1 Reply Latest reply on Sep 27, 2005 6:09 PM by acoliver

    Whitelists and Delayed Messages

    sappenin

      I'm trying to get a handle on how one might implement a special case of a "whitelist" in JBM. From what I can tell, a whitelist in general could be as easy as a MailListener in the chain. The maillistener either delivers a message to a local user if the sender is on the list, or rejects the message if not on a whitelist.

      However, I'm wondering about a "special case". Would it be possible to "delay" any action on a message by marking it as pending somehow.

      For example, pretend a message is received, a whitelist is checked, and the sender of the msg is not on the whitelist. Some external-to-JBM workflow is triggered to alert the recipient that a message is "pending" for them, so long as they approve the message. If the local user approves the message, the message is delivered. If not, it is rejected.

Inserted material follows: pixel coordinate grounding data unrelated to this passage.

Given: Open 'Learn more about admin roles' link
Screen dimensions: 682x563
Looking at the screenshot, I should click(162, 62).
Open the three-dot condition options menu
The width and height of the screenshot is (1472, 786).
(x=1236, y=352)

      I realize that the workflow piece is outside the scope of JBM. However, what about the message "delay". Does JBM have a way to store a message, but not deliver it for a while (hours or days)?

      Thanks!

      David

        • 1. Re: Whitelists and Delayed Messages
          acoliver

          JBM == JBMS (JBM actually refers to JBoss Messaging the rewrite of JBossMQ)

          The message should be routed via the mail listener to a special mailbox or queue.

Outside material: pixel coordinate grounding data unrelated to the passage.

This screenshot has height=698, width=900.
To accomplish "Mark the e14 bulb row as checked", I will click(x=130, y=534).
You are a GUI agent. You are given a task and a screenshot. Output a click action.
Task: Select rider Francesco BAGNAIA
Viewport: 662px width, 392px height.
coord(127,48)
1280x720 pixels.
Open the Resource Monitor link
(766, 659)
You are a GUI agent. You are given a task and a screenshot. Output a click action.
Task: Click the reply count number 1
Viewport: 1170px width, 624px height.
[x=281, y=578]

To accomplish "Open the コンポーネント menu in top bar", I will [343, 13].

          I can see this done like this. The MailListener removes the mail body and created a new body with "BLA BLA would you like it delivered message pertaining to 'buy viagra extra cheap' if so then click here".. Also the original headers are written to a new store object.

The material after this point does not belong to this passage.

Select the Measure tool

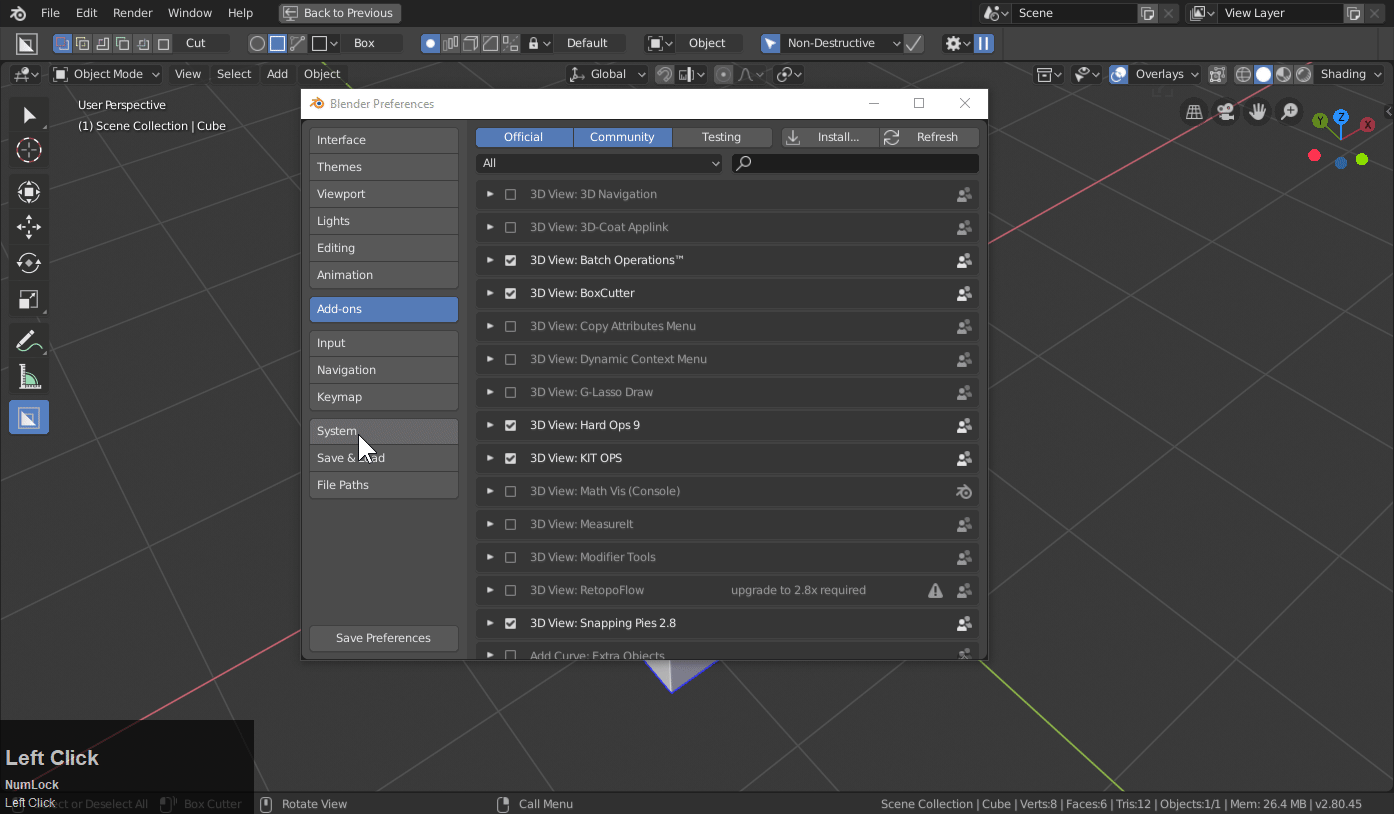29,378
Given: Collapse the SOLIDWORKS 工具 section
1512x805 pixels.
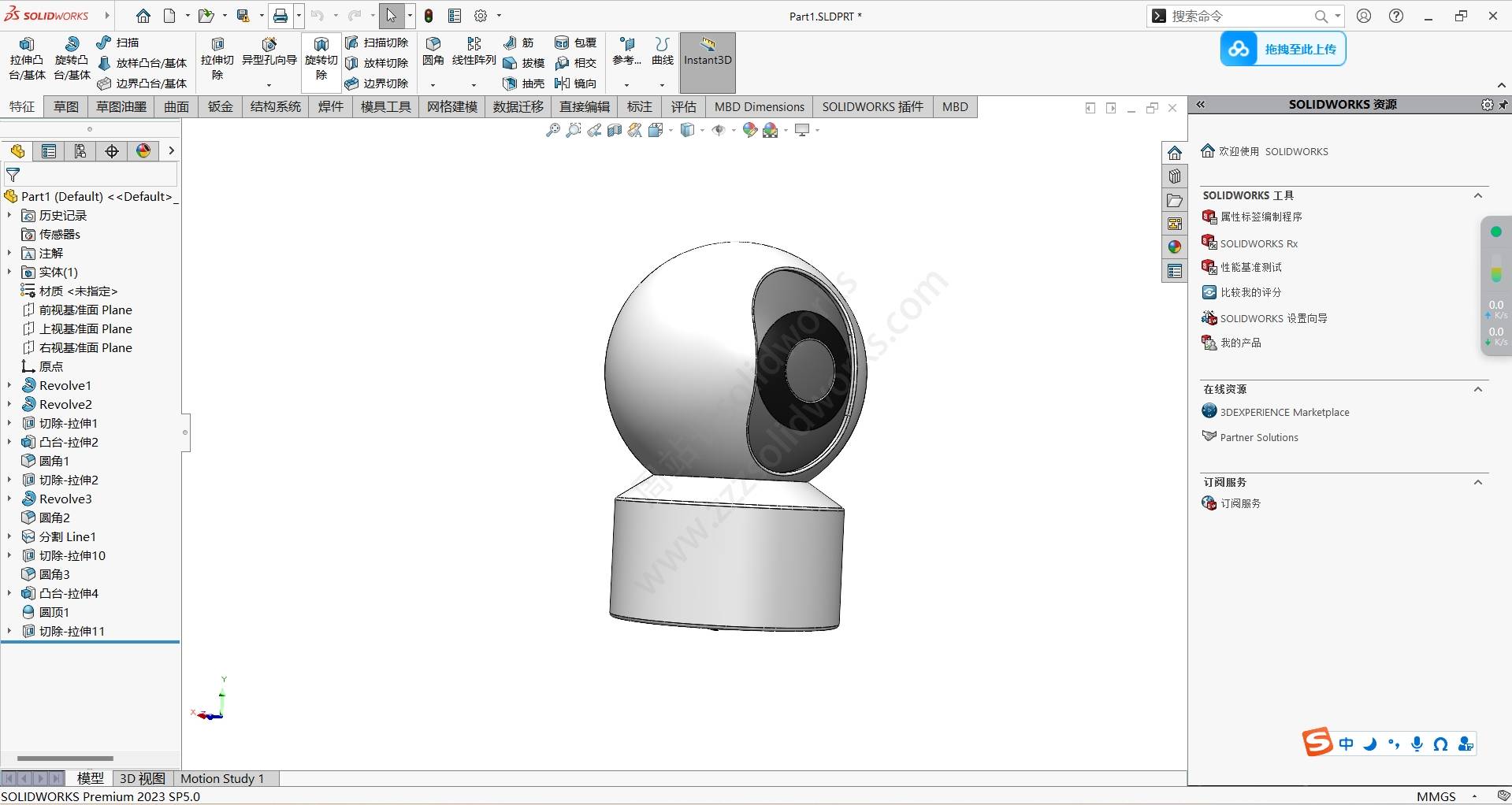Looking at the screenshot, I should click(1477, 195).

          A handler servlet (on the mail server no doubt) triggers an event that takes the original header, constructs a mail object, adds the header and reinvokes down the listener chain. The trick is that we don't have "envelopes" yet. Basically additioanl headers that cannot be written from outside. As an intermediate klude a special header could be used that contains the mail's body number (because outsiders couldn't guess this very easily) --- but I'd far rather see us implement envelopes.

          In short, no, please impelemnt this though becasue its on the list of things to do anyhow.